• Your objective
Exactly the lines from the start of the data below through the line containing "This screenshot has height=660, width=1024." must be returned, and no others.

Exercise input START

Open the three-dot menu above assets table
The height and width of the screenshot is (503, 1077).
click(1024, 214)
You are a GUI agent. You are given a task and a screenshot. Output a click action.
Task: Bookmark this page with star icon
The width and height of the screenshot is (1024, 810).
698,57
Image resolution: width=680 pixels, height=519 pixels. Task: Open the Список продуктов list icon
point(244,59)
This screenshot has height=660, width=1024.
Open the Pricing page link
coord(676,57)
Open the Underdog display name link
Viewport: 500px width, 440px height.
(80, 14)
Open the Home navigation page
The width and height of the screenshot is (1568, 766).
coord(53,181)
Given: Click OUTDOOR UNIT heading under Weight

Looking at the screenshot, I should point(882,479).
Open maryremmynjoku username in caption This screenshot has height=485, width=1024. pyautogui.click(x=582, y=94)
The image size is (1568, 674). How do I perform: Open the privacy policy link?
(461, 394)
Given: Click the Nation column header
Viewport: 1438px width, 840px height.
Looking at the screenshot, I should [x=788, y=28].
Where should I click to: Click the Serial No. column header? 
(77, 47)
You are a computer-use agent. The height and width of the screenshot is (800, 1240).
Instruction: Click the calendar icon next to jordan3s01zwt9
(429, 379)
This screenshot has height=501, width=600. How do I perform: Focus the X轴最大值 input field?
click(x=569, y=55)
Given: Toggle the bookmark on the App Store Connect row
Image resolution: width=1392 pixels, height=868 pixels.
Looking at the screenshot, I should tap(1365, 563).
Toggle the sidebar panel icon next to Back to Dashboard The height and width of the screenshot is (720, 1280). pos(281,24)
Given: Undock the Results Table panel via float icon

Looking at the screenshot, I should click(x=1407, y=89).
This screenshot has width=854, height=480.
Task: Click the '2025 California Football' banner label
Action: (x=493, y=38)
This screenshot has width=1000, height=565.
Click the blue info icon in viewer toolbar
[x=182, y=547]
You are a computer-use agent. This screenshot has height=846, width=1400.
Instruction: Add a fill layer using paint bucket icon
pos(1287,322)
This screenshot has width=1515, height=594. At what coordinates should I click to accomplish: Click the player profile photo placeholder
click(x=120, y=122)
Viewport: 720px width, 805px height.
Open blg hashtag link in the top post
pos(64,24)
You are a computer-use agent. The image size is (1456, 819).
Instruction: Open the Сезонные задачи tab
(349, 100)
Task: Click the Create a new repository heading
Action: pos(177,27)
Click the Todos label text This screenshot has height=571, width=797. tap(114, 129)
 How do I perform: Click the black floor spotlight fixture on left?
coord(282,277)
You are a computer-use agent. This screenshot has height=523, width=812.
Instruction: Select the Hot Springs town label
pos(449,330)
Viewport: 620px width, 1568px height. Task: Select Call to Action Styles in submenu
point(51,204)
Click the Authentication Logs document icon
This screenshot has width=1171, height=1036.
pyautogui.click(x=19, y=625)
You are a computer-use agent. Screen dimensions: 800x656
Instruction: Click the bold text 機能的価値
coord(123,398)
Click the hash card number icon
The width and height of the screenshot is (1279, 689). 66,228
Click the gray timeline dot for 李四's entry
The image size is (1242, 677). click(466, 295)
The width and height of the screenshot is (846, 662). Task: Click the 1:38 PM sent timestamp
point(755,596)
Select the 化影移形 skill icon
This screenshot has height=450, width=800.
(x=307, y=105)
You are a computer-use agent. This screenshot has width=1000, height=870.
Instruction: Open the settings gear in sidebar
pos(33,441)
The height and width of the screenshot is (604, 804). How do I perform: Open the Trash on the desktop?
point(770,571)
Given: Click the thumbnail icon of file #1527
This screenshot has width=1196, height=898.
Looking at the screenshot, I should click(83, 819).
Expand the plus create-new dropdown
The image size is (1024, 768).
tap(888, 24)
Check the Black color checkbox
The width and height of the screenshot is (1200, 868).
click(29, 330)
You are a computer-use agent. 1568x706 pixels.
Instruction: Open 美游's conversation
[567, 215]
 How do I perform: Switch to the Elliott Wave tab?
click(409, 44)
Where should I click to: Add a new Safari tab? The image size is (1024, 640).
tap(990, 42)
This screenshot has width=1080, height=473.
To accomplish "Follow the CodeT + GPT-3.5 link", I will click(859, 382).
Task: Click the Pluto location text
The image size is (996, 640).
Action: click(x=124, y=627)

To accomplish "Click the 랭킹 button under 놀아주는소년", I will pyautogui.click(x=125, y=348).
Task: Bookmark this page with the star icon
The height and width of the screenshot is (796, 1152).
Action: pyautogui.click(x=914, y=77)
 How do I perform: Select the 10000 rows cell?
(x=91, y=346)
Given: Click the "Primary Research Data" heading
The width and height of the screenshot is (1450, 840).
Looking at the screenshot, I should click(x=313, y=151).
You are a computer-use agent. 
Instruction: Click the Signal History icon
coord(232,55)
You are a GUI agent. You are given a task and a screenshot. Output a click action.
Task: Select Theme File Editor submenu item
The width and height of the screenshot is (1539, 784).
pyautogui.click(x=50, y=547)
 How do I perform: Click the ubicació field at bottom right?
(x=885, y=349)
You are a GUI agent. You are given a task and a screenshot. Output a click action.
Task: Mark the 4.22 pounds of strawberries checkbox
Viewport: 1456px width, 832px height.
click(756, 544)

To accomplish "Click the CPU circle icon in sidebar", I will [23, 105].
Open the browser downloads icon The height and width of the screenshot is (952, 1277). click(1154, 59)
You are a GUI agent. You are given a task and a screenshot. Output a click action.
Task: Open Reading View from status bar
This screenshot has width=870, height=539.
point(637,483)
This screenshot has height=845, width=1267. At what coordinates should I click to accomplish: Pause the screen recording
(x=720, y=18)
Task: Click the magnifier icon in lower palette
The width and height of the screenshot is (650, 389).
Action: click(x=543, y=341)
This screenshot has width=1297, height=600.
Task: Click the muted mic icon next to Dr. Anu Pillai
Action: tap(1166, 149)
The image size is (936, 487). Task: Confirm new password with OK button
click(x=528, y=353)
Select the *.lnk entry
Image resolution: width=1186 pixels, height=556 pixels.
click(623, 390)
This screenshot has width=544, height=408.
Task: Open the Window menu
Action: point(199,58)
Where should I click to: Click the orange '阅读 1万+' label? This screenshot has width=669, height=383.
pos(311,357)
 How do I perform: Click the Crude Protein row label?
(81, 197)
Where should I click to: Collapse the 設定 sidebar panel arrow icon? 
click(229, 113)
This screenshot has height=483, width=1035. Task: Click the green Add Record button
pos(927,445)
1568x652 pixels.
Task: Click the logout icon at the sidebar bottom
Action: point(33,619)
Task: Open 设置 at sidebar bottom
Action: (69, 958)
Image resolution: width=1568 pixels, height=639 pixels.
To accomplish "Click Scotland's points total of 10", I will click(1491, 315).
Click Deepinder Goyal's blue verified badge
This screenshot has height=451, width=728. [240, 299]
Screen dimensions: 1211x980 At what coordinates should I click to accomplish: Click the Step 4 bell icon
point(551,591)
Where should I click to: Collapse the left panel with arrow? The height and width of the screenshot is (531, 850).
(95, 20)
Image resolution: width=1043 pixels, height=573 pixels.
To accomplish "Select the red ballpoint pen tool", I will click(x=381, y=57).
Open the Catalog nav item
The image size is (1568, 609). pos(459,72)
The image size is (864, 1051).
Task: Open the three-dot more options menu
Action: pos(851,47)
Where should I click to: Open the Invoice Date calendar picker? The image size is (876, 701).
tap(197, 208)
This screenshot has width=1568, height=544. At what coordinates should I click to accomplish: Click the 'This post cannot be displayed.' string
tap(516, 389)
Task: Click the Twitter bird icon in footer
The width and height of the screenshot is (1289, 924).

Exercise input END

• Task result
Open the three-dot menu above assets table
The height and width of the screenshot is (503, 1077).
click(1024, 214)
You are a GUI agent. You are given a task and a screenshot. Output a click action.
Task: Bookmark this page with star icon
The width and height of the screenshot is (1024, 810).
698,57
Image resolution: width=680 pixels, height=519 pixels. Task: Open the Список продуктов list icon
point(244,59)
This screenshot has height=660, width=1024.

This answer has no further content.